It isn’t just you – your houseplants really do look worse in winter. Blame it on dry air, shorter days, changing light patterns, cold drafts – and the fact that some plants go nearly dormant in winter anyway, even in their own habitat.
These obstacles make houseplants more vulnerable to problems like overwatering, poor drainage and pests than ever before, but don’t let it bring you down. Instead of counting down the days until spring comes – or your plant dies on its own – follow these guidelines to keep your plants healthy all season long.
Identify your plant’s unique needs
Start by treating each plant as an individual. This is especially important in winter. Some plants go dormant and need drier soil, low light and cooler air, while others still want moist soil, bright light and warm, humid air.
So, do a little research.
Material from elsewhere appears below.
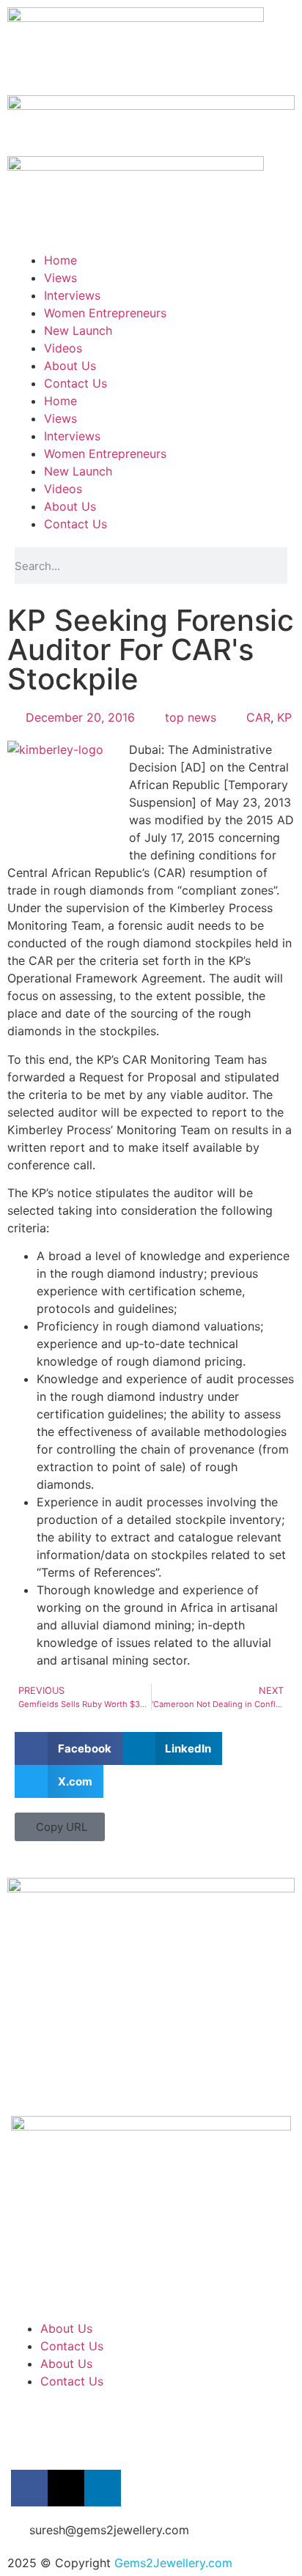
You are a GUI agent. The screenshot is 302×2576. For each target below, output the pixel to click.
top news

Perform a quick search on your phone or visit the bookstore or library to identify your plants and determine their needs.
If you’re still unsure of their identities, follow the general guidelines below and assume they need lightly moist soil, good drainage, ventilation, humidity and a little more attention to keep them pest- and disease-free.
Water the right way
Before you water, make sure your pot has a drainage hole to prevent rot and a saucer to catch excess moisture.
When the top half-inch of soil is dry, water thoroughly with a watering can that has a narrow spout, which keeps you from splashing the leaves and inadvertently spreading soilborne diseases.
Watering deeply promotes healthier root growth and flushes out any excess salts from your tap water that may have accumulated over time.
Provide humidity for jungle plants
Winter’s dry air is uncomfortable for us, but it’s even more uncomfortable for houseplants. After all, most common indoor plants come from steamy tropical forests, so they have a hard enough time adapting to household habitats. Worse yet, dry air also leads to pest infestations, like spider mites and mealybugs.
To prevent dry leaves and create a humid microclimate for your jungle-dwelling houseplants, place them on a tray of pebbles and fill the tray halfway with water, which will slowly evaporate and give the immediate area a humidity boost. Otherwise, mist the leaves twice a day or refer to the tip below.
Group plants together by needs
Since houseplants seem to struggle more in winter, group them together by needs to simplify your life and prolong theirs.
For plants that are actively growing (most common houseplants fit this description), choose a well-lit bathroom or kitchen so they can benefit from the extra humidity created by running water.
Place desert plants like cacti and succulents in a south-facing window so they can receive the maximum amount of direct sunlight.
If you have subtropical bulbs or flowering plants that require a rest in winter, place them in a cool area with indirect light and only water them when the potting mix is dry.
Inspect whenever you water
Having a green thumb has nothing to do with luck and everything to do with being observant. Every time you water your houseplants, look closely at the leaves, stems and potting mix. You have nothing else to do while standing there with your watering can, so take the time to appreciate your plant’s uniquely patterned leaves and – wait, was that a bug?
Even if you couldn’t identify a mealybug if your life depended on it, you’ll discover (and remove) all sorts of things if you wipe the leaves occasionally with a damp rag and cotton swab.
Prevent the spread of pests and diseases
Houseplants are especially prone to bacterial diseases this time of year, so pay close attention to them.
Remove and discard any dead leaves that appear or fall in the potting mix – they make ideal hiding places and breeding grounds for pests and diseases. To prevent stagnant air around your plants, increase ventilation with a small fan.
Wash your hands and tools before and after handling them, and immediately separate or discard any diseased or infested plants so they can recover without infecting the others. If the leaves are stunted, mottled and twisted, the plant likely has a virus and should be discarded immediately.